# What is chloride ion concentration when....?

## .... a $20 \cdot m L$ volume of $\text{aluminum sulfate}$ at $0.20 \cdot m o l \cdot {L}^{-} 1$ concentration is mixed with a $20 \cdot m L$ volume of $\text{barium chloride}$ at $6.6 \cdot m o l \cdot {L}^{-} 1$ concentration?

May 31, 2017

Well we need a stoichiometric reaction........and it turns out that chloride is a spectator ion. We get $\left[C {l}^{-}\right] = 6.6 \cdot m o l \cdot {L}^{-} 1$.

#### Explanation:

$A {l}_{2} {\left(S {O}_{4}\right)}_{3} \left(a q\right) + 3 B a C {l}_{2} \left(a q\right) \rightarrow 3 B a S {O}_{4} \left(s\right) \downarrow + 2 A l C {l}_{3} \left(a q\right)$

Note that barium sulfate is insoluble in aqueous solution. This is an experimental fact that simply must be known.

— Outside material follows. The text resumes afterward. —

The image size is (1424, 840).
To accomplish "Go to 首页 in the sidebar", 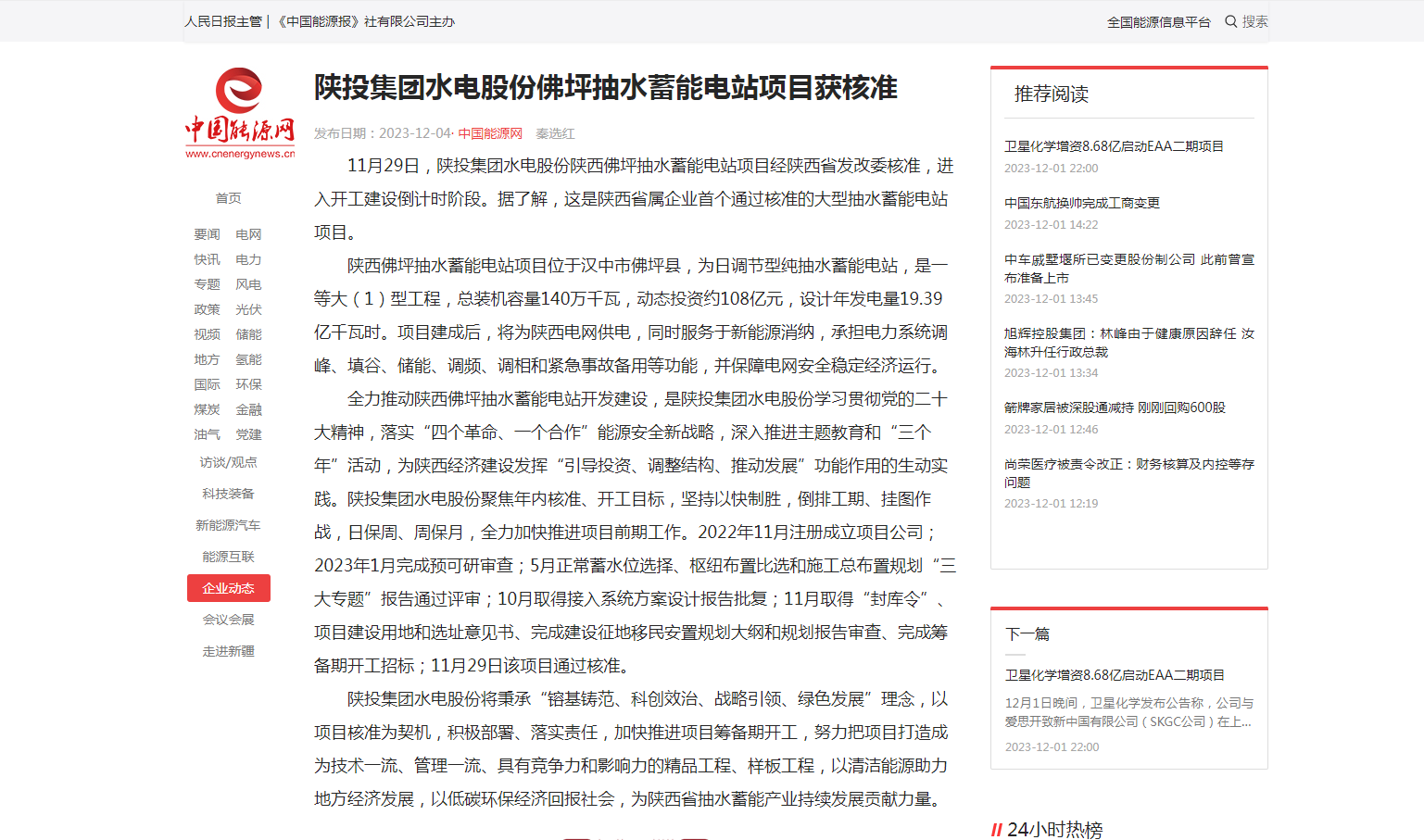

$\text{Moles of aluminum sulfate} = 20 \times {10}^{-} 3 \cdot L \times 0.20 \cdot m o l \cdot {L}^{-} 1 = 4.0 \times {10}^{-} 3 \cdot m o l .$

$\text{Moles of barium chloride} = 20 \times {10}^{-} 3 \cdot L \times 6.6 \cdot m o l \cdot {L}^{-} 1 = 0.132 \cdot m o l .$

And thus $\left[C {l}^{-}\right] = \frac{2 \times 0.132 \cdot m o l}{20 \times {10}^{-} 3 \cdot L + 20 \times {10}^{-} 3 \cdot L}$

=??*mol*L^-1.

Why did I double the numerator in the calculation?